Un poema

POEMA DE LOS DRONES

En el campo de batalla no hay beligerantes, sólo sangre. Guerra total.
Me siento completamente muerto. Ojalá mis ojos se pudrieran.
Brandon Bryant, piloto de drones. 27 años.

Sueña en infrarrojos.

Aviones no tripulados en Afganistán.
Pilotados por hombres a 12.000 kilómetros de distancia.
Sedentarios frente a varias pantallas de ordenador.
En las imágenes el ojo del aparato
registra un pastor sospechoso con un rebaño de cabras.

Es una guerra abstracta.

Los niños juegan con una pelota de trapo.
Es bueno el más menudo, el que tiene un lunar en el hombro.
Se hacen chistes en Nevada y Nuevo México sobre la vida
sexual del pastor y su mujer.
                                              El comandante
ha descubierto tres infidelidades en la misma aldea
y ha visto el parto de una niña entre la mierda (la madre murió).

El viejo manco ha muerto ayer, de muerte natural.

Sala aséptica y ultratecnológica: un puto videojuego.
Se avisa a una columna de infantería de un peligro real.
Los aviones también están dotados con misiles.
Neutralizar objetivos terroristas.
Hoy ha sido una vieja que recogía hierbas
al borde de un camino. Fallaron las coordenadas.

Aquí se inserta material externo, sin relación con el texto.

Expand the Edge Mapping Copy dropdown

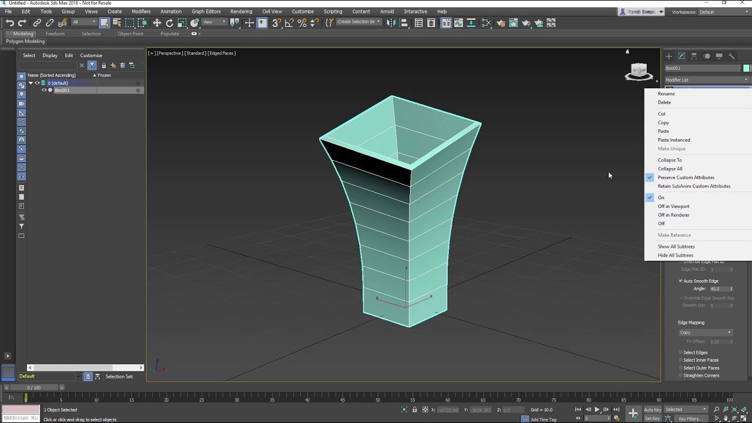705,333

“Acabamos de matar a un chaval, joder.”

El piloto termina su jornada y regresa a su hogar en coche.
Fatigado por el esfuerzo ocular.
Después de la jornada la familia.
La familia tangible, en tres dimensiones.
Nuevo México. El amor. Los desiertos afganos.

“¿Has tenido un buen día, cariño?”

Tiene estrés post-traumático.

Se derrumba sobre la mesa, escupiendo sangre.